Au cœur de la Normandie des années Walkman et 3615, sur les rythmes pop-rock de Jeanne Mas, The Cure ou le sublimissime ‘’Sailing’’ de Rod Stewart, Alex se laisse séduire par son sauveteur en mer, le charismatique David. Un garçon solaire, un peu chien fou qu'on dirait parfois échappé de "Mort à Venise" quand ce n'est pas à Cyril Collard et ses "Nuits Fauves" qu'il nous renvoie.
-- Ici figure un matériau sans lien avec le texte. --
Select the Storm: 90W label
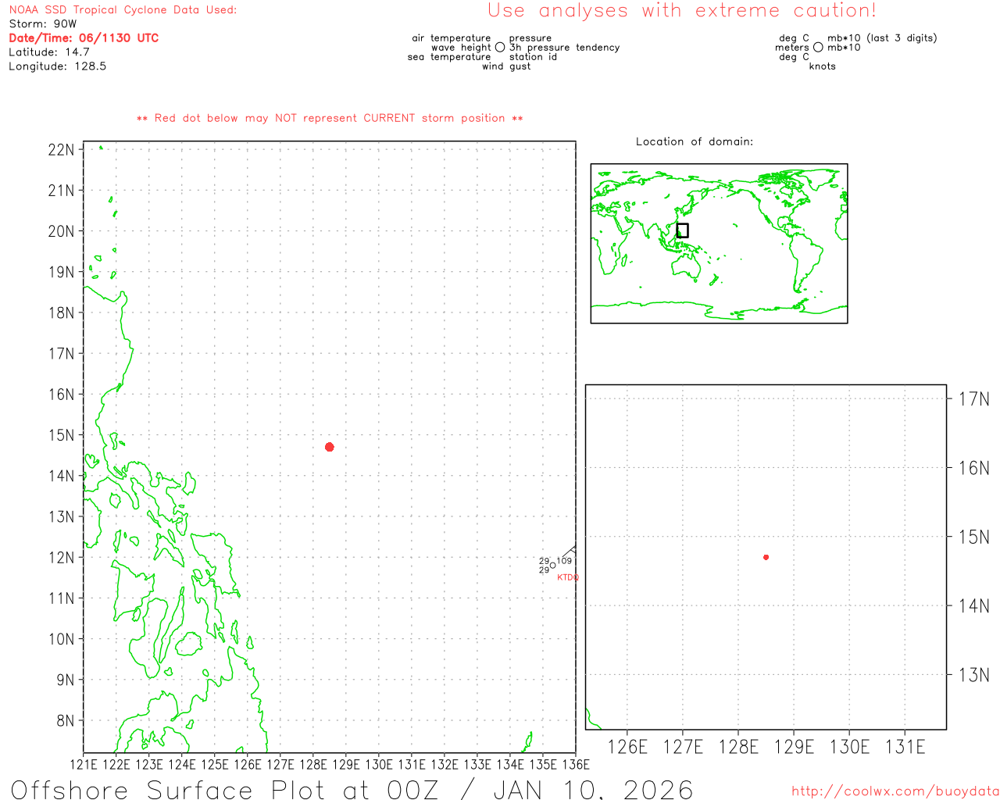Screen dimensions: 1000x800 tap(43, 24)
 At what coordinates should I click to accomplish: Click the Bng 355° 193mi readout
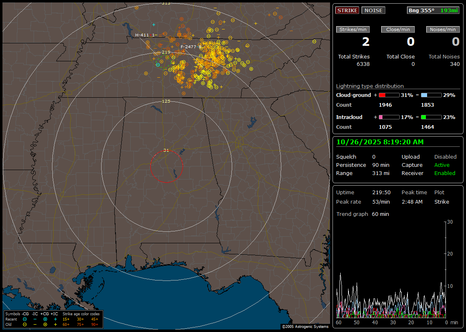[433, 10]
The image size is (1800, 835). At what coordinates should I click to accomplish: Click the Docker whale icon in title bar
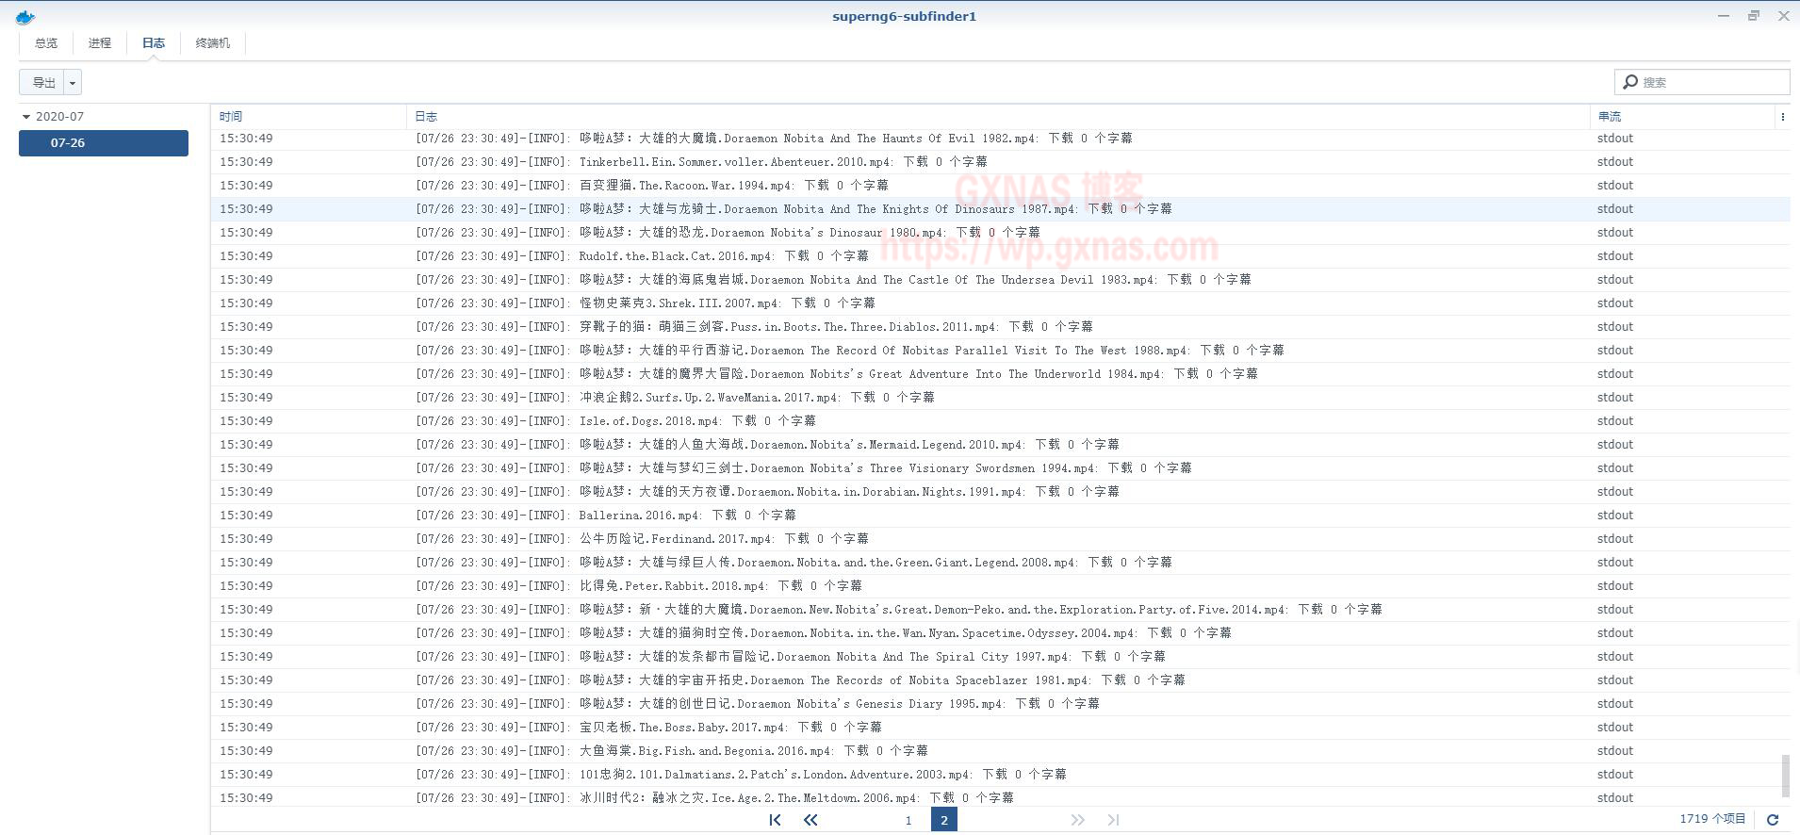click(25, 16)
La menace du sida n'est certes pas encore perçue comme redoutable mais les galoches entre potes pas vraiment bien vues à l'époque - surtout en milieu provincial... François Ozon les filme avec l'ivresse et l'innocence des premières fois. Le plus jeune est totalement fasciné par son aîné, plus épicurien et ludique. Il faut voir le plan drague, aussi comique que touchant, entamé par David (formidable et fougueux Benjamin Voisin), - rejouant à l’occasion une scène de ‘’La boum’’ - auprès d'Alex faussement innocent (Félix Lefebvre, mutique et décontenancé) : cela vaut son pesant de pop-corn ! Jusqu’à l’arrivée d’une intruse débarquée d’outre-Manche…
Avec, autour de cette romance presque fleur bleue, l’obsession de la mort. La mort qui rôde, inéluctable. Et c’est par la grâce et la magie de l’écriture, et avec l’aide précieuse d’un professeur bienveillant (Melvil Poupaud), que le jeune ado réussira à mettre des mots sur ses maux et transcender ses fêlures.
Virée immersive au cœur des nostalgiques et grisantes Eighties, ÉTÉ 85 est aussi une réflexion autour de la mort et du désir, de l'idéal amoureux et de ses limites, de la confusion des sentiments et des vertiges de l'éphémère ; de la faculté enfin, à échapper à une destinée toute tracée.
Comme toujours chez Ozon, qui prend un malin plaisir à brouiller les pistes, tout est magnifiquement écrit, suggéré, dialogué, mis en scène et filmé. Avec un sens de la narration, de la voix off, des flash-back et des enchainements très maîtrisé ; et d'une impressionnante fluidité. On pense parfois à "Call me by your name" (également situé dans les années 80) ou "Quand on a 17 ans" de Téchiné... Tout en accompagnant le cinéaste de "Frantz" sur un final optimiste, en dépassant les blessures assassines. Vers un nouvel horizon, une autre chance.